__Exercise details__: Could you update the material below so that "GUI agent" becomes "screen assistant" everywhere it appears, leaving everything else unchanged?

-*-*-

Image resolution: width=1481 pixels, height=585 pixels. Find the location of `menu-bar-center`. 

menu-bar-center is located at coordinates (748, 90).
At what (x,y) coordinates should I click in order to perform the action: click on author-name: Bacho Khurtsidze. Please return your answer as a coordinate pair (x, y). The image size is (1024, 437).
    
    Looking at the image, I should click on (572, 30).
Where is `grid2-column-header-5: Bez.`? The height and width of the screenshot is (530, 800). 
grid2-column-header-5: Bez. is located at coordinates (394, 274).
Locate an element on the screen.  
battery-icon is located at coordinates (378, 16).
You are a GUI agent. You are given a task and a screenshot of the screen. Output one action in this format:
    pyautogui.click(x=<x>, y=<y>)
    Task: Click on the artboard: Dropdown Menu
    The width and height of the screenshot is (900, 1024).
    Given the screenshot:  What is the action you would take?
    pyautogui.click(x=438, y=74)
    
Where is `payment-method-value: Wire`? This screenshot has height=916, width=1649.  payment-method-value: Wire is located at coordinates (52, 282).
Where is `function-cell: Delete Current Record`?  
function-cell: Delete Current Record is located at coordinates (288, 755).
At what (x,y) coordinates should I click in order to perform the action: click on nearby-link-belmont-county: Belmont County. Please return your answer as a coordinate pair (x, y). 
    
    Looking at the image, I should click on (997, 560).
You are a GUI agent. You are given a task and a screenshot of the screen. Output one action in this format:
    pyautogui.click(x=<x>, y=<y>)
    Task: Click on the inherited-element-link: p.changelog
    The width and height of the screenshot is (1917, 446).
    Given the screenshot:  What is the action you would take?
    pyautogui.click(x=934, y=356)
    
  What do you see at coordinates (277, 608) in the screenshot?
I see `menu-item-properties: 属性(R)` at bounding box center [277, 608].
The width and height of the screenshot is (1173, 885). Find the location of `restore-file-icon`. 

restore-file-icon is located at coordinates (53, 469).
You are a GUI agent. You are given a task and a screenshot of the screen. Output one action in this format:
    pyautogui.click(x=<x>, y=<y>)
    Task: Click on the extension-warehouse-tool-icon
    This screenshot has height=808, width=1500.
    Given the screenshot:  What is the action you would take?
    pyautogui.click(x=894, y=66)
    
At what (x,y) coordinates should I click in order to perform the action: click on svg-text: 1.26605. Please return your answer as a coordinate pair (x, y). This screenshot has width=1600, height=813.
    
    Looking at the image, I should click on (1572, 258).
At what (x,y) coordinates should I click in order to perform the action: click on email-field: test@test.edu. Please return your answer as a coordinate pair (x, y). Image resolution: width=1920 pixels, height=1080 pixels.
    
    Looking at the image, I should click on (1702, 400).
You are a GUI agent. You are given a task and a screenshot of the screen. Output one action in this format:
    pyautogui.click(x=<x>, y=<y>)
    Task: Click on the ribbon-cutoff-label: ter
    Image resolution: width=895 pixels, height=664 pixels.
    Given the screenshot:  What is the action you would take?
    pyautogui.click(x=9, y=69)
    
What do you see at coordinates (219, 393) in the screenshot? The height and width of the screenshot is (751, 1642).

-*-*-

__Answer to this task__:
Image resolution: width=1481 pixels, height=585 pixels. Find the location of `menu-bar-center`. 

menu-bar-center is located at coordinates (748, 90).
At what (x,y) coordinates should I click in order to perform the action: click on author-name: Bacho Khurtsidze. Please return your answer as a coordinate pair (x, y). The image size is (1024, 437).
    
    Looking at the image, I should click on (572, 30).
Where is `grid2-column-header-5: Bez.`? The height and width of the screenshot is (530, 800). 
grid2-column-header-5: Bez. is located at coordinates (394, 274).
Locate an element on the screen.  
battery-icon is located at coordinates (378, 16).
You are a screen assistant. You are given a task and a screenshot of the screen. Output one action in this format:
    pyautogui.click(x=<x>, y=<y>)
    Task: Click on the artboard: Dropdown Menu
    The width and height of the screenshot is (900, 1024).
    Given the screenshot:  What is the action you would take?
    pyautogui.click(x=438, y=74)
    
Where is `payment-method-value: Wire`? This screenshot has height=916, width=1649.  payment-method-value: Wire is located at coordinates (52, 282).
Where is `function-cell: Delete Current Record`?  
function-cell: Delete Current Record is located at coordinates (288, 755).
At what (x,y) coordinates should I click in order to perform the action: click on nearby-link-belmont-county: Belmont County. Please return your answer as a coordinate pair (x, y). 
    
    Looking at the image, I should click on (997, 560).
You are a screen assistant. You are given a task and a screenshot of the screen. Output one action in this format:
    pyautogui.click(x=<x>, y=<y>)
    Task: Click on the inherited-element-link: p.changelog
    The width and height of the screenshot is (1917, 446).
    Given the screenshot:  What is the action you would take?
    pyautogui.click(x=934, y=356)
    
  What do you see at coordinates (277, 608) in the screenshot?
I see `menu-item-properties: 属性(R)` at bounding box center [277, 608].
The width and height of the screenshot is (1173, 885). Find the location of `restore-file-icon`. 

restore-file-icon is located at coordinates (53, 469).
You are a screen assistant. You are given a task and a screenshot of the screen. Output one action in this format:
    pyautogui.click(x=<x>, y=<y>)
    Task: Click on the extension-warehouse-tool-icon
    This screenshot has height=808, width=1500.
    Given the screenshot:  What is the action you would take?
    pyautogui.click(x=894, y=66)
    
At what (x,y) coordinates should I click in order to perform the action: click on svg-text: 1.26605. Please return your answer as a coordinate pair (x, y). This screenshot has width=1600, height=813.
    
    Looking at the image, I should click on (1572, 258).
At what (x,y) coordinates should I click in order to perform the action: click on email-field: test@test.edu. Please return your answer as a coordinate pair (x, y). Image resolution: width=1920 pixels, height=1080 pixels.
    
    Looking at the image, I should click on (1702, 400).
You are a screen assistant. You are given a task and a screenshot of the screen. Output one action in this format:
    pyautogui.click(x=<x>, y=<y>)
    Task: Click on the ribbon-cutoff-label: ter
    Image resolution: width=895 pixels, height=664 pixels.
    Given the screenshot:  What is the action you would take?
    pyautogui.click(x=9, y=69)
    
What do you see at coordinates (219, 393) in the screenshot? The height and width of the screenshot is (751, 1642).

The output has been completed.